> _What is required_
Copy each line containing the word "vertical" from the records that follow, please.

> _Source data_
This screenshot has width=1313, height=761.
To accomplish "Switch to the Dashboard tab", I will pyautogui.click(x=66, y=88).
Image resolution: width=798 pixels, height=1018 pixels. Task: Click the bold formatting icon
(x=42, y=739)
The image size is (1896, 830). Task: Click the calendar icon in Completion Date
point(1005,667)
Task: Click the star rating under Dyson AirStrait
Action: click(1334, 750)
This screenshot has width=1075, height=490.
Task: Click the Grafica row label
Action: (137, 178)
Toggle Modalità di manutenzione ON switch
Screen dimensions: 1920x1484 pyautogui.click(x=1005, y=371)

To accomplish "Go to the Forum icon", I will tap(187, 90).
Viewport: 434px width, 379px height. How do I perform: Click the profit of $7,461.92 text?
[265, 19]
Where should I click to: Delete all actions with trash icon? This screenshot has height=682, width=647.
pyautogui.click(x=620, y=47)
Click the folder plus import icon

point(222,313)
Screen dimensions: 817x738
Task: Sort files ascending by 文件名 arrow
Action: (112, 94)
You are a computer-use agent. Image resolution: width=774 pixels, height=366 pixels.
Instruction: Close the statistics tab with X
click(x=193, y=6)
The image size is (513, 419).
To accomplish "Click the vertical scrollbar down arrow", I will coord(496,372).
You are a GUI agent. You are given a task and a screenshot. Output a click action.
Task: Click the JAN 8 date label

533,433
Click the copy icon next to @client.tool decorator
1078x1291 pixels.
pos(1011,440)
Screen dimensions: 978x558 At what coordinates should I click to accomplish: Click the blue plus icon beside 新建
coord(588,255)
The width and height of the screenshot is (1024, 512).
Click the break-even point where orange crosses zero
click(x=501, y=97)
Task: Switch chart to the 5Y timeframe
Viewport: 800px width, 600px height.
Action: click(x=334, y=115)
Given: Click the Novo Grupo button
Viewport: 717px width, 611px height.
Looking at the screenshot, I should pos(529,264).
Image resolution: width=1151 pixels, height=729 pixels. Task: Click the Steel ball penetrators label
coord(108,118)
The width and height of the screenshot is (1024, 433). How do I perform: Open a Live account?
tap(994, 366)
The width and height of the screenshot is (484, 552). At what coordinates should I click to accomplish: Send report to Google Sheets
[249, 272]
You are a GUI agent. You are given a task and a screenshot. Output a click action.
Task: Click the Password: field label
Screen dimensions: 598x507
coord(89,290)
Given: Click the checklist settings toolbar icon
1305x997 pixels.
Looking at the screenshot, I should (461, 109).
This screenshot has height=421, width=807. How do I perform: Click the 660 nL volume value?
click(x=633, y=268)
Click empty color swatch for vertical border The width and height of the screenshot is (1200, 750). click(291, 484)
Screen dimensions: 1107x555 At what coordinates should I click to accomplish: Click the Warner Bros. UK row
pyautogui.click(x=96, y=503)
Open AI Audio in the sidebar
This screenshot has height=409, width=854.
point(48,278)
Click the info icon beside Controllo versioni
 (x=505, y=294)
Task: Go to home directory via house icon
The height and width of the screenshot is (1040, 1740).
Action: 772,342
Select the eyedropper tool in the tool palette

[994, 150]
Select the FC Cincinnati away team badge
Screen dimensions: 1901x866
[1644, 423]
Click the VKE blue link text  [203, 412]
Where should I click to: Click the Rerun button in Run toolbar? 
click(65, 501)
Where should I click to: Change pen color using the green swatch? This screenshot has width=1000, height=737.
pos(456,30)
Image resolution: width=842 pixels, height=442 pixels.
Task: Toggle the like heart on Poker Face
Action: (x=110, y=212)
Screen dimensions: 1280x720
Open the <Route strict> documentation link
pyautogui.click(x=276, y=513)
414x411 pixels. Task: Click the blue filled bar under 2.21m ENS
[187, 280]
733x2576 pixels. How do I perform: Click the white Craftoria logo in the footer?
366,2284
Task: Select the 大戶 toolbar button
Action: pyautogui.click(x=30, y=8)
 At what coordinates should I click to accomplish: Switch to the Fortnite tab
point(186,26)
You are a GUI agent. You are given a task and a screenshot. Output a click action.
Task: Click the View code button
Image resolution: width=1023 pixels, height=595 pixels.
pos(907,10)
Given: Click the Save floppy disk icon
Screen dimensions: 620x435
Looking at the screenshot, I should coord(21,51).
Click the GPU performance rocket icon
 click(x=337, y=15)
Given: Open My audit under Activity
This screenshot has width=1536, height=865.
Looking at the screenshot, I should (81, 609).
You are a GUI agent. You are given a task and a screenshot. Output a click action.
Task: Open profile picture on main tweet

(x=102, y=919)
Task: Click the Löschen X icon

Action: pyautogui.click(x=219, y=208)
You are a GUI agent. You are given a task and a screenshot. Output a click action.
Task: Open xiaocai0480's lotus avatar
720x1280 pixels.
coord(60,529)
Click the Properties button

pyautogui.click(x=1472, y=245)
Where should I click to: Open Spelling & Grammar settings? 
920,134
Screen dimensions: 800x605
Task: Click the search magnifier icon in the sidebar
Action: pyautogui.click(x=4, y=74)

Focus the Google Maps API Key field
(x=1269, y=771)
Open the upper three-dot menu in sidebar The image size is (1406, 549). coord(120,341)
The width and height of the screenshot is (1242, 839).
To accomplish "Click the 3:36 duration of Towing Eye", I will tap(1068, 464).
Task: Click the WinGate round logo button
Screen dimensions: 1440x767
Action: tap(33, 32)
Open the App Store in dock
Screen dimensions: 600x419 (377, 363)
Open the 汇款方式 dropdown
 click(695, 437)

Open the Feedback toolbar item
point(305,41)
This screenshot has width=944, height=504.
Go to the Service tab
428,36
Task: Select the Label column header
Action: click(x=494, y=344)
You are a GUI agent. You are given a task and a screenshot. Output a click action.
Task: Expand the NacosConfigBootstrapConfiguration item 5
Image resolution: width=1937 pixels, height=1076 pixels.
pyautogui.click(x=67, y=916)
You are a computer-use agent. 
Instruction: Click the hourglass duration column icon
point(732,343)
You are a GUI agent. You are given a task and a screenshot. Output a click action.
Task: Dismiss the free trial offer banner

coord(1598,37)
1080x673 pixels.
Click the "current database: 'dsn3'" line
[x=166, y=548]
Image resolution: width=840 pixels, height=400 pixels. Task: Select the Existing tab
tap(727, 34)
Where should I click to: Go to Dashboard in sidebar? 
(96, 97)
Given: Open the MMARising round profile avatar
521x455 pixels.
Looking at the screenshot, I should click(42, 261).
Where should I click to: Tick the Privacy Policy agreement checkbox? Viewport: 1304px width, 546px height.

> _Problem solution_
To accomplish "Click the vertical scrollbar down arrow", I will coord(496,372).
Click empty color swatch for vertical border The width and height of the screenshot is (1200, 750). click(291, 484)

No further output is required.